Web 2.0 is great for

Standard 3:  Use information creatively

Standard 5:  Creative products

Standard 9:  collaboration

Week 9 #23, copyright

The video on copyright was very informative.  The Disney clips may make it appealing to students.  I found it also posted to Teacher Tube and sent it to some teachers at my school. 

I’m glad I watched the video on Creative Commons.  I have seen websites and photos with CC licensing, but didn’t understand what it meant until now.  It has brought up my awarness, and now I am noticing it a lot more on websites and photos online. 

The comic book was very detailed, and explained a lot I didn’t know about copyright.  I think I will recommend it to a teacher who is making a documentary on our new Arts Academy. 

The CTAP cite has some good resources.  I have bookmarked it in my del.ici.ous account for future reference.

Conclusion

1.  What were your favorite discoveries or exercises on this learning journey?
--------
#### STATED GOAL A:
Count the lines of the entries that contain the string "will", and give only the number.
The passage and the entries that follow it come from unrelated sources.
--------
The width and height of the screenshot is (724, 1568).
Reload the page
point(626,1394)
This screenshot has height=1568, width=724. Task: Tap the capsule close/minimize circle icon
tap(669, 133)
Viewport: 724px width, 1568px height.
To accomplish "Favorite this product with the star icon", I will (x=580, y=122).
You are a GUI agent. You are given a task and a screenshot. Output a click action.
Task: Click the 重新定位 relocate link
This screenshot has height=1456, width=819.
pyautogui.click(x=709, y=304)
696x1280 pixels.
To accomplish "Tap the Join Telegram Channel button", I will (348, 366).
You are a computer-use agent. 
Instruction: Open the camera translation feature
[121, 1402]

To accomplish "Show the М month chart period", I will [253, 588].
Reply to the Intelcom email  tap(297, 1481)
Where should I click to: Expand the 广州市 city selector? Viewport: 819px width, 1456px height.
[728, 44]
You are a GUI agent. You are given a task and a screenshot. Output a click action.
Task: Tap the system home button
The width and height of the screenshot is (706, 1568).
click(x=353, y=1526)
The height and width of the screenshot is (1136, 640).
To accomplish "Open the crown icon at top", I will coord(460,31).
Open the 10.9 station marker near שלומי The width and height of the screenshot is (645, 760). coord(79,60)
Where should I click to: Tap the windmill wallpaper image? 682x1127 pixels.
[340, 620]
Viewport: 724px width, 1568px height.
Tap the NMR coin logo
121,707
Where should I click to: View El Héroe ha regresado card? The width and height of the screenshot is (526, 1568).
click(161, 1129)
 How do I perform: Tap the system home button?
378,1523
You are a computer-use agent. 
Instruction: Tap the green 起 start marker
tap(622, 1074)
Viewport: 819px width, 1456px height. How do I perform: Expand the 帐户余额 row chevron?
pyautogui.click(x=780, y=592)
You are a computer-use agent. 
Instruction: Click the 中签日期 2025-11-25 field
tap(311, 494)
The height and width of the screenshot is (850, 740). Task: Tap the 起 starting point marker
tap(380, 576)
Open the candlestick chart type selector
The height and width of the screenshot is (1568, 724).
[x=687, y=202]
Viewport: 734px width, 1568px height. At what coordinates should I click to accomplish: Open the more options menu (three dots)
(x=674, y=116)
--------
#### STATED GOAL B:
Carry on the passage about copyright and Web 2.0 tools from the point where it ends.

#### ANSWER A:
4

#### ANSWER B:
The most useful tool for me was del.ici.ous.  I use it everyday!  I have also found it useful to search other people’s tags when researching a specific topic.  I wasn’t able to use it with students, because some unsavory suggestions came up.  For example, one of the research topics was Date Rape, and several “how to” sites came up.

The wiki portion came just in time for me to use it to prepare for the CSLA conference in November.  I found the wiki to be a great collaborative tool.  There were so many great resources I would not have discovered if not for this tutorial.  I took me a year to complete, but it was definitely worth it.  Here’s my wiki:

http://riyl.wikispaces.com/

Blog.  I helped a language arts teacher get set up with an edublogs account and have book discussions for their reading of Animal Farm.  She has a very low group of 10th graders who mostly failed 9th grade English and she wanted to get them motivated about the assignments.    Instead of answering questions on worksheets, they had to post answers in the blog and then respond twice to other students.  It took one class period to get everyone signed up.  Almost everyone posted, and the students were more engaged than they would be in a traditional class.    The assignment can be viewed here:  http://denisedare.edublogs.org/  The only drawback was that it was difficult to get time in the computer lab, and the amount of set up time.  Edublogs now has a way that teachers can set up whole classes with blogs.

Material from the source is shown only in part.